A better solution would be something alike the following patch (completely
untested):
---
diff --git a/net/mptcp/protocol.c b/net/mptcp/protocol.c
index 718e910ff23f..68d97926cb81 100644
--- a/net/mptcp/protocol.c
+++ b/net/mptcp/protocol.c
@@ -2550,6 +2550,21 @@ static void __mptcp_close_ssk(struct sock *sk, struct sock *ssk,
lock_sock_nested(ssk, SINGLE_DEPTH_NESTING);
subflow->closing = 1;
+ /* Remove any reference from the backlog to this ssk; backlog skbs consume
+ * space in the msk receive queue, no need to touch sk->sk_rmem_alloc
+ */
+ if (flags & MPTCP_CF_PUSH) {
+ mptcp_data_lock(sk);
+ list_for_each_entry(skb, &msk->backlog_list, list) {
+ if (skb->sk != ssk)
+ continue;
+
+ atomic_sub(skb->truesize, &skb->sk->sk_rmem_alloc);
+ skb->sk = NULL;
+ }
+ mptcp_data_unlock(sk);
+ }
+
/* Borrow the fwd allocated page left-over; fwd memory for the subflow
* could be negative at this point, but will be reach zero soon - when
* the data allocated using such fragment will be freed.

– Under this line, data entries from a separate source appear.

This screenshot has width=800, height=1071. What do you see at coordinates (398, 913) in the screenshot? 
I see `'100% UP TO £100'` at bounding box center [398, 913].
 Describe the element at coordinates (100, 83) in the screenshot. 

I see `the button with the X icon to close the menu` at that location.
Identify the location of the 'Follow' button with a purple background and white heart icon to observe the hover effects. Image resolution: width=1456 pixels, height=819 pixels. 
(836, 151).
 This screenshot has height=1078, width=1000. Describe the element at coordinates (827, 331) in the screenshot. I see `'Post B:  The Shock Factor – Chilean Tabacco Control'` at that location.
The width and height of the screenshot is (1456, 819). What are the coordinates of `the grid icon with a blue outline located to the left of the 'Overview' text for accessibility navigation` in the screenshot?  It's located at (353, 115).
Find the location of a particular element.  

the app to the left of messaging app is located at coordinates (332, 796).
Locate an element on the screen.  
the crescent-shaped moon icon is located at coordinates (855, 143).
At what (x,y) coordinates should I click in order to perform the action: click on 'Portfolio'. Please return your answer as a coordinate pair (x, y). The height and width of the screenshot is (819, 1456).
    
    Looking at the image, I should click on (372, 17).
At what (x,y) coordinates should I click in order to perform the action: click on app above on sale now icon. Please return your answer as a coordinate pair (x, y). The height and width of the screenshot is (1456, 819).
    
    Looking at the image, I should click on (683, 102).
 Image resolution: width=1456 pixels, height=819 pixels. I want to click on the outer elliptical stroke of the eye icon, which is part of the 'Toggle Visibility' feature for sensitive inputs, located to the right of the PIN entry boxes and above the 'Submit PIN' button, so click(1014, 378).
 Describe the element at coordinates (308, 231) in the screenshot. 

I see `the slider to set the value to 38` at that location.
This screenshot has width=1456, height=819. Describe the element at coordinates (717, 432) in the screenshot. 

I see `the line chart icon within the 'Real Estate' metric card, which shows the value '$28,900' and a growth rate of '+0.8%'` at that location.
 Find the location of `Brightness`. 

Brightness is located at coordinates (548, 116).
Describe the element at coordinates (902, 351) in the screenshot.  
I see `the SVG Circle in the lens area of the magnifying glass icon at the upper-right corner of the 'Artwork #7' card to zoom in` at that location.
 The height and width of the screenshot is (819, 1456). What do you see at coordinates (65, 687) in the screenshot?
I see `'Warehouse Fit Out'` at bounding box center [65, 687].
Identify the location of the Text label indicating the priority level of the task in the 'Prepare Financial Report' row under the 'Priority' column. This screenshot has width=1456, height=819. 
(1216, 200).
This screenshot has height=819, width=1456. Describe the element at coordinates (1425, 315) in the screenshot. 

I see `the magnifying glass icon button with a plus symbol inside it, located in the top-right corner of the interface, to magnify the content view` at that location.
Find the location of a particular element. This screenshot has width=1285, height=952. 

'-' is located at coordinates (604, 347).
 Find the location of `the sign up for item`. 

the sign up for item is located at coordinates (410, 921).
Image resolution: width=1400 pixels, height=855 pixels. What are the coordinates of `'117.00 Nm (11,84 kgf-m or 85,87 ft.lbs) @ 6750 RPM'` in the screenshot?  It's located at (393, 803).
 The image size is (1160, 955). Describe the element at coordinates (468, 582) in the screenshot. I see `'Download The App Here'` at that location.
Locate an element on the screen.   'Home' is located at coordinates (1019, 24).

@@ -2653,17 +2668,6 @@ void mptcp_close_ssk(struct sock *sk, struct sock *ssk,
if (sk->sk_state == TCP_ESTABLISHED)
mptcp_event(MPTCP_EVENT_SUB_CLOSED, mptcp_sk(sk), ssk, GFP_KERNEL);
- /* Remove any reference from the backlog to this ssk; backlog skbs consume
- * space in the msk receive queue, no need to touch sk->sk_rmem_alloc
- */
- list_for_each_entry(skb, &msk->backlog_list, list) {
- if (skb->sk != ssk)
- continue;
-
- atomic_sub(skb->truesize, &skb->sk->sk_rmem_alloc);
- skb->sk = NULL;
- }
-
/* subflow aborted before reaching the fully_established status
* attempt the creation of the next subflow
*/